Health Administration (HADM) 400

Health Care Law (Revision 2)

HADM

Revision 2 is closed for registrations, replaced by current version

Delivery Mode: Individualized study online

Credits: 3

Area of Study: Applied Studies
(Business and Administrative Studies)

Prerequisite: HADM 369 and professor approval.

Precluded Courses: HADM 400 is a cross-listed course—a course listed under 2 different disciplines—HSRV 401. (HADM 400 may not be taken for credit if credit has already been obtained for HSRV 401.)

Faculty: Faculty of Humanities & Social Sciences

Health Administration Home Page

HADM 400 has a Challenge for Credit option.

check availability

Overview

Health Care Law is a rapidly growing field of study in the Canadian Health Care system and health care law field. Health Care and human services professionals working in hospital settings as well as community based care facilities should benefit out of this course. This course provide an understanding of Canadian legal system relevant to clinical practice and policy making. The building blocks of legal analysis are essential to getting the most from this course.

Health law is a field that touches most people's life. This course is designed as a survey of key contemporary issues in health law. It emphasizes case study learning. Its objective is to teach you to think just enough like a lawyer to work through problems with legal aspects. This course contains only general information, which will have to be applied carefully to specific situations, and does not replace professional advice where the situation recommends it.

In this course, we will move, unit by unit, through this learning process, beginning with sources of law, moving to issue identification, then to legal analysis, and to the application of law to facts.

Outline

  • Unit 1: Introduction to Health Law
  • Unit 2: Health Law and the Canadian Health Care System
  • Unit 3: Health Law and Health Professional Regulation
  • Unit 4: Clinical Practice and Legal Liability
  • Unit 5: General Principles of the Law of Consent
  • Unit 6: Specific Problems of the Law of Consent
  • Unit 7: Health Information Law
  • Unit 8: Reproductive Decision-Making
  • Unit 9: Life's End Decision-Making
  • Unit 10: Health Law and Genetics

Evaluation

To receive credit for HADM 400, you must achieve a minimum composite course grade of “D” (50 percent) and a mark of 50 percent or more on each assignment, as well as the final examination. The weighting of the composite grade is as follows:

Assignment 1 Assignment 2 Final Exam Total
25% 25% 50% 100%

The final examination for this course must be taken online with an AU-approved exam invigilator at an approved invigilation centre. It is your responsibility to ensure your chosen invigilation centre can accommodate online exams. For a list of invigilators who can accommodate online exams, visit the Exam Invigilation Network.

To learn more about assignments and examinations, please refer to Athabasca University's online Calendar.

Course Materials

Textbooks

Downie, Jocelyn, Timothy Caulfield, and Colleen Flood, eds. Canadian Health Law and Policy. 2nd ed. Markham, ON: Butterworths Canada, 2002.

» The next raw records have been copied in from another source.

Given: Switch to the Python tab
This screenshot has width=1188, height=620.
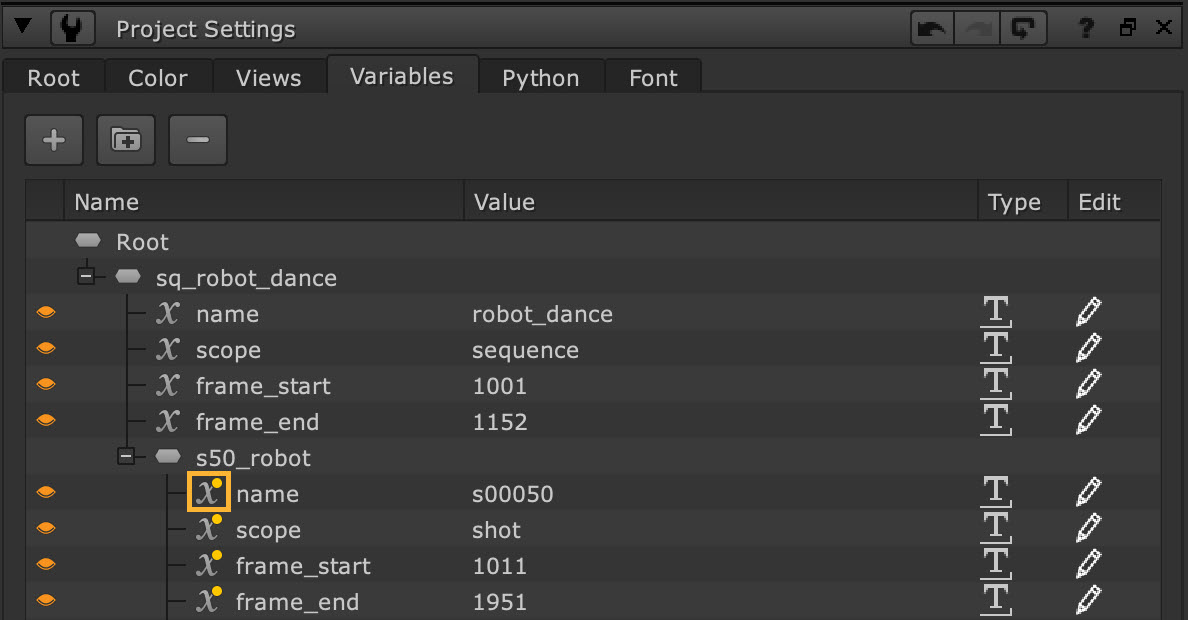Looking at the screenshot, I should pos(540,78).
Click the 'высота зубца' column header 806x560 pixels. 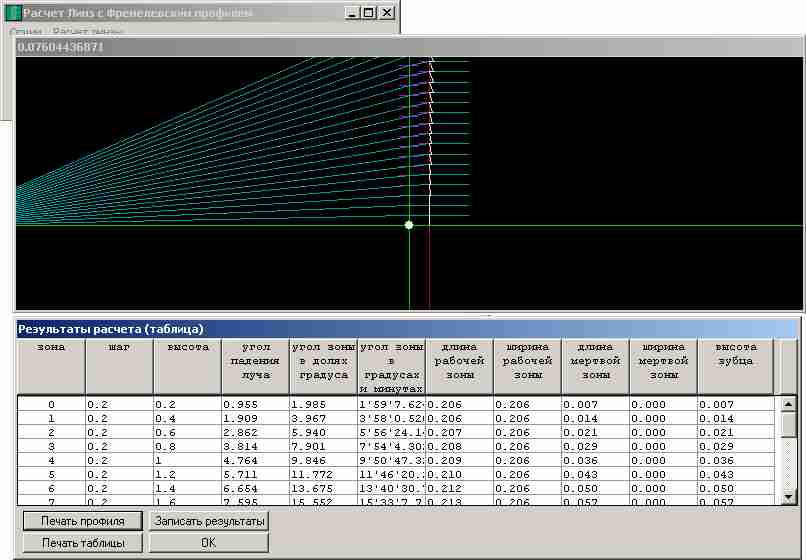click(x=735, y=365)
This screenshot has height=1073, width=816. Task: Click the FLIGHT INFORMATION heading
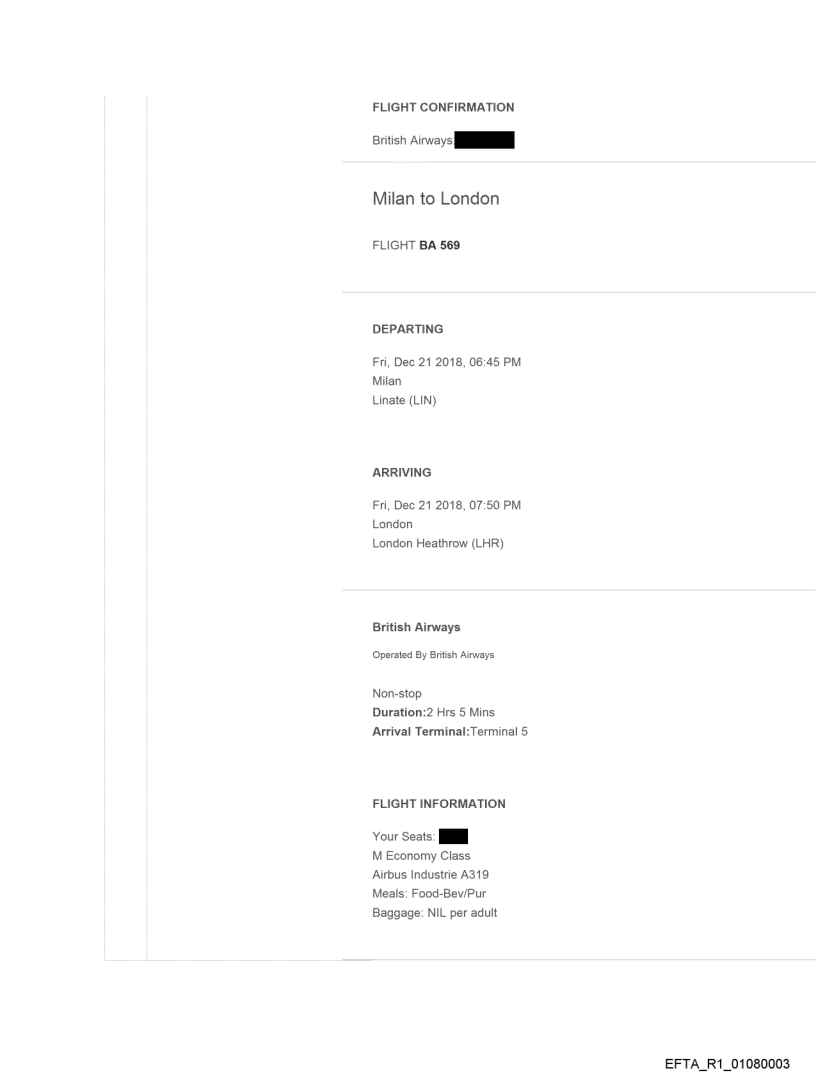pyautogui.click(x=438, y=804)
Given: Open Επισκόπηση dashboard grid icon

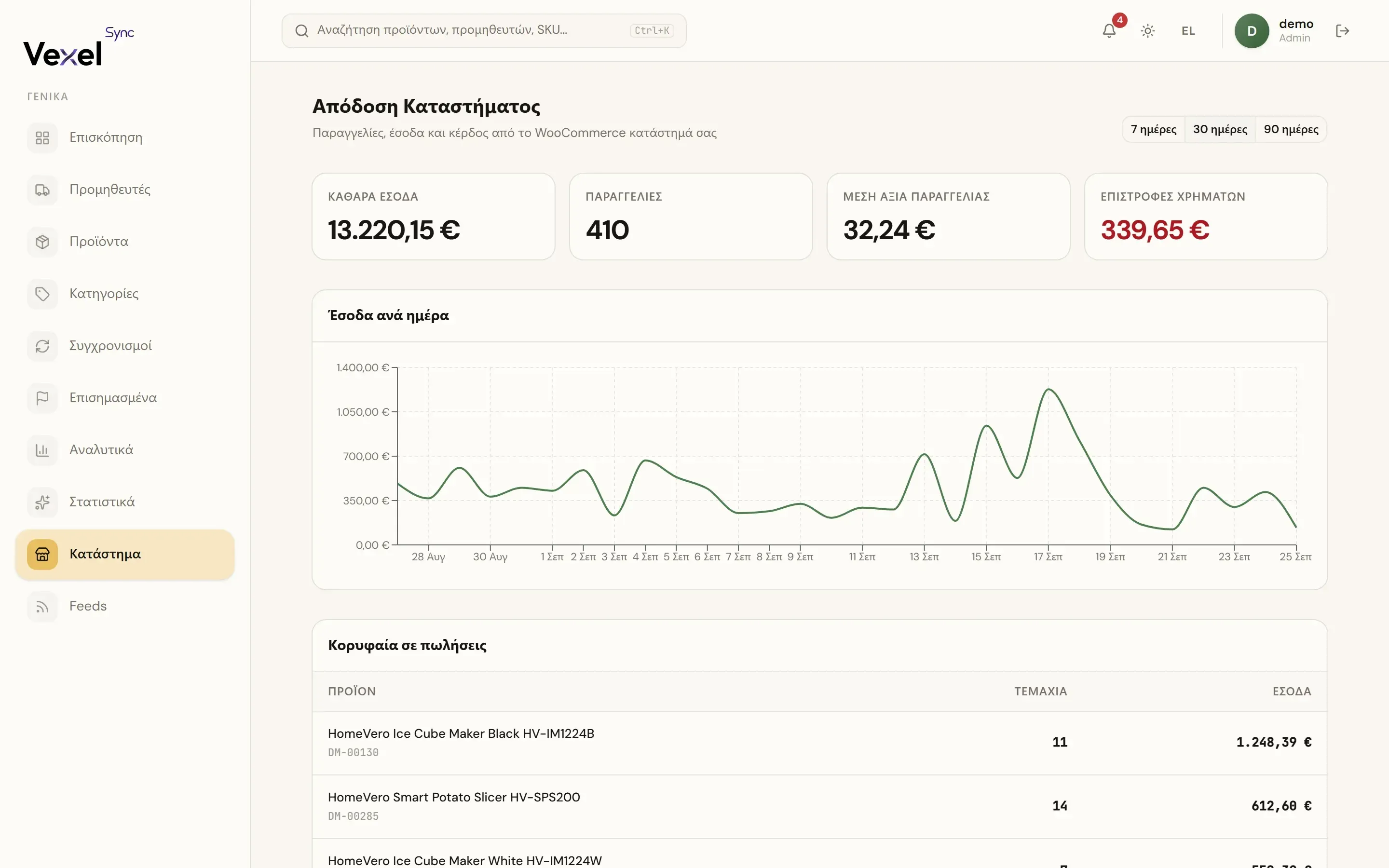Looking at the screenshot, I should pos(42,138).
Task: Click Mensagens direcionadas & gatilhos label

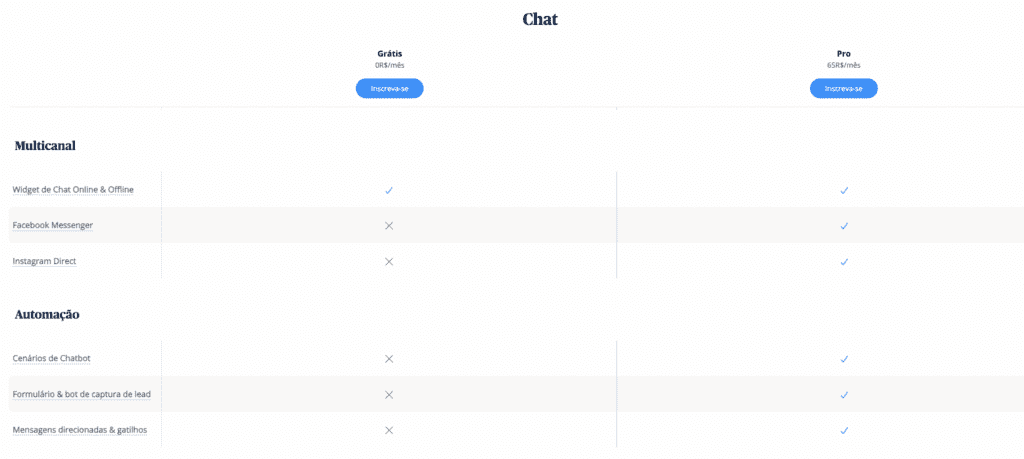Action: [x=80, y=430]
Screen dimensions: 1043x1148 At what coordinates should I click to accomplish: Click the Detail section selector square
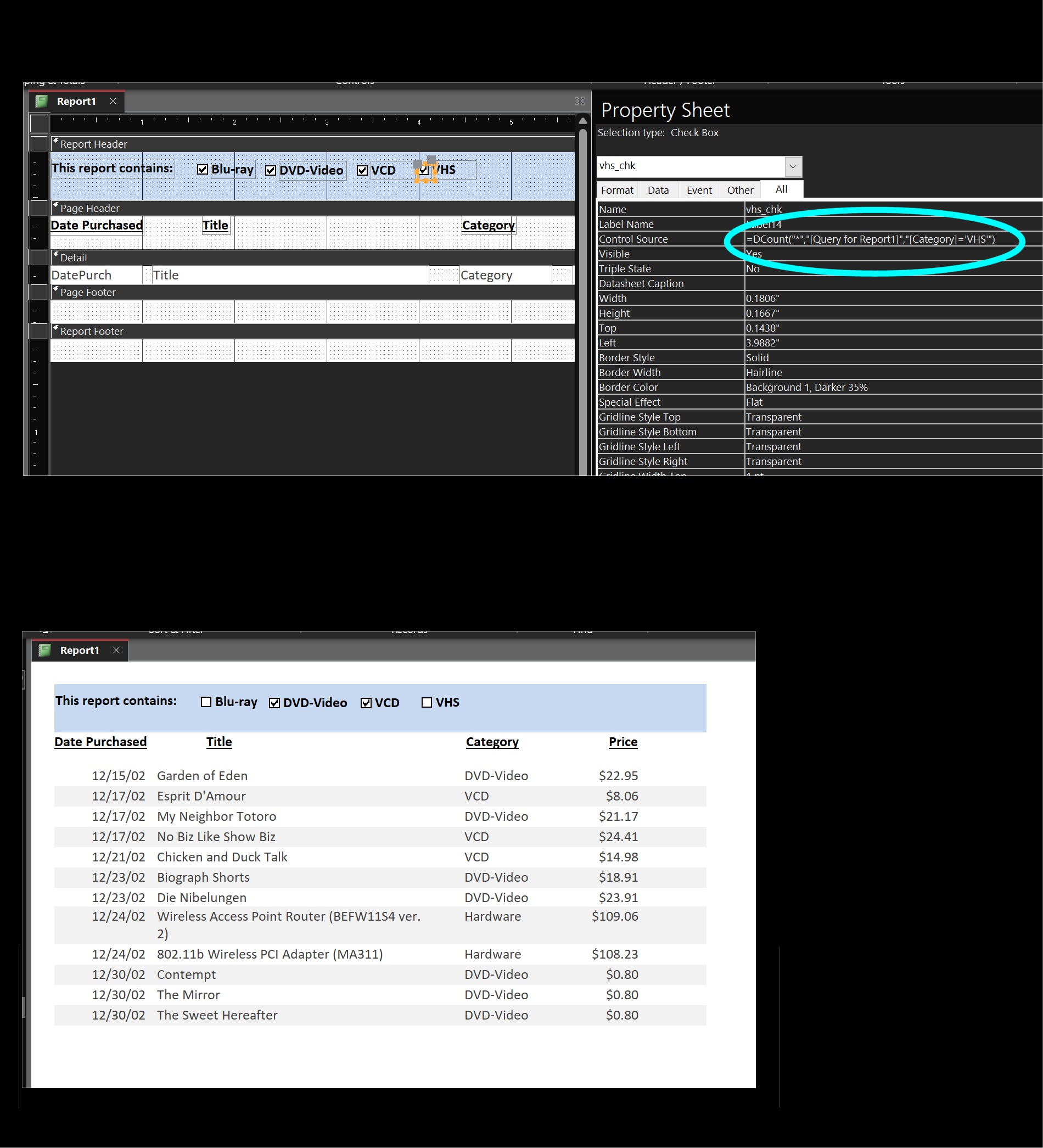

Yogis, John A. Canadian Law Dictionary. 5th ed. Hauppauge, NY: Barron's, 2003.

Other Materials

All other materials will be accessed online.

Challenge for Credit Course Overview

The Challenge for Credit process allows students to demonstrate that they have acquired a command of the general subject matter, knowledge, intellectual and/or other skills that would normally be found in a university level course.

Full information for the Challenge for Credit can be found in the Undergraduate Calendar.

Challenge Evaluation

To receive credit for the HADM 400 challenge registration, you must achieve a grade of at least "C-" (60 percent) on the examination.

Undergraduate Challenge for Credit Course Registration Form

Athabasca University reserves the right to amend course outlines occasionally and without notice. Courses offered by other delivery methods may vary from their individualized-study counterparts.

Opened in Revision 2, October 21, 2008.